I don’t know the answers to all of those questions. In a lot of ways, it’s hard to imagine my life without making plays, but at the same time, there are so many realities that have come to pass over the last two and a half years that I could never have imagined.
Zooming out a bit, I wonder what it means for my city. I was worried about the art scene in Toronto before the pandemic started. The last two years have exacerbated a lot of those worries. If people were having trouble creating here under good conditions, two years away certainly didn’t help matters. Little by little, as more people leave the arts, venues close, and the cost of living continues to rise, the vibe of my home starts to shift. It’s attrition, really. Death by a thousand cuts.
When people talk about the loss of art scenes, they like to point out the economic realities. The arts bring in millions of tourist dollars to the city and therefore have some value.
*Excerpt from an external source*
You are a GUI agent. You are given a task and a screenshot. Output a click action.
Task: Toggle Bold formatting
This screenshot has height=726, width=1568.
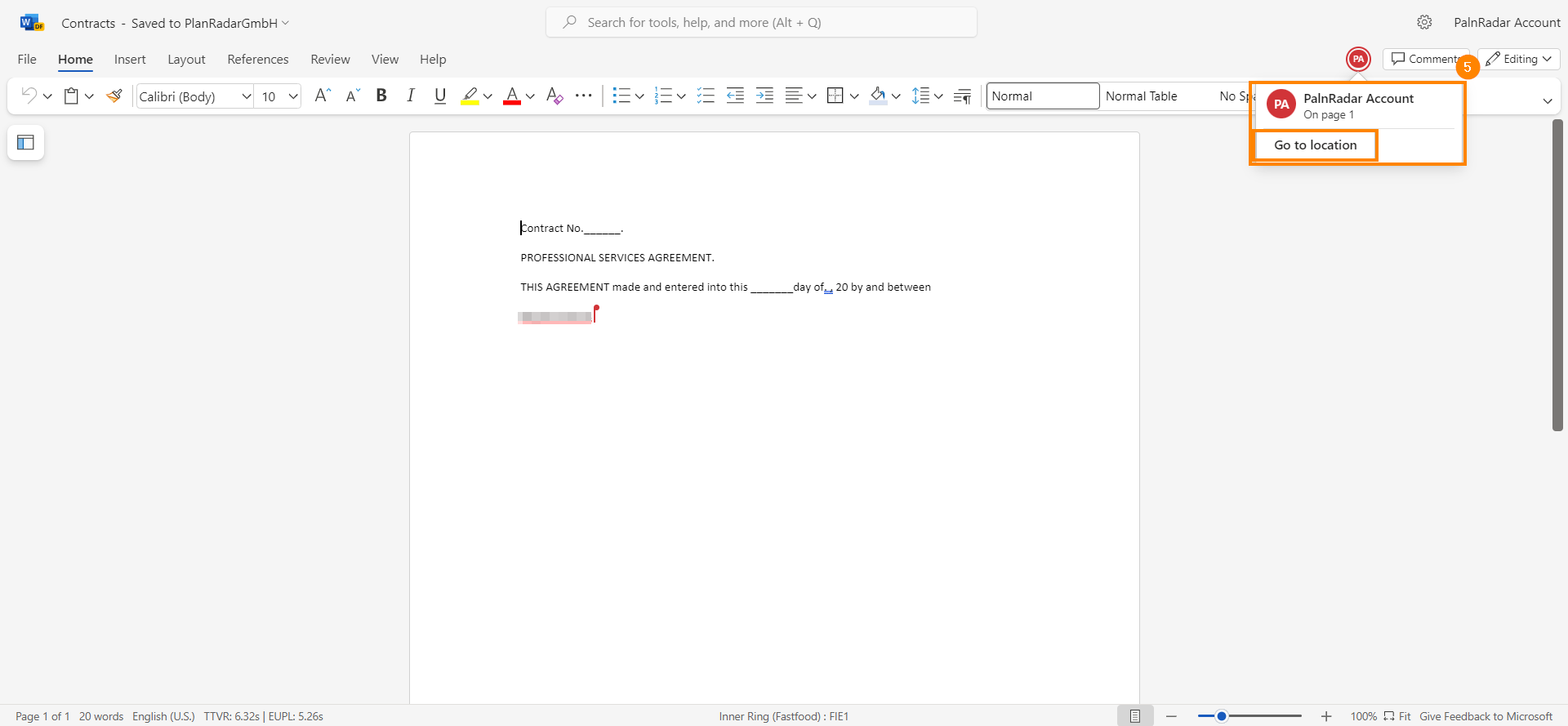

There is definitely a case to be made for that, but it’s less compelling to me than focusing on the kind of wide-eyed optimism that made me move to Toronto in the first place.
Taking the Greyhound into the city, just wandering along Queen Street to jump between theatres and galleries, made me want to be here more than any other place in the world. But if we don’t have those spaces—if the people and ideas filling those spaces are too busy hustling at their day jobs to afford to create—then what is left in this city we sacrifice so much to live in? If the culture that’s left here is just condo developments, weed dispensaries, and pop-up shops for $30 cocktails then I don’t think there would be much of a reason for a person like me to stay. I’d say that a dwindling theatre scene could be a canary-in-the-coal-mine situation, but it seems like there have been so many dead birds before this already. When even sold out, big-budget shows like Come From Away close here, I don’t know what it means for the rest of us.
The idea that people won’t make theatre in Toronto, that it doesn’t return in some capacity, is naive. People are going to make it in some capacity regardless of the conditions. But I want better than that for myself and my peers. I want a place where we can thrive, or I don’t want to do it at all.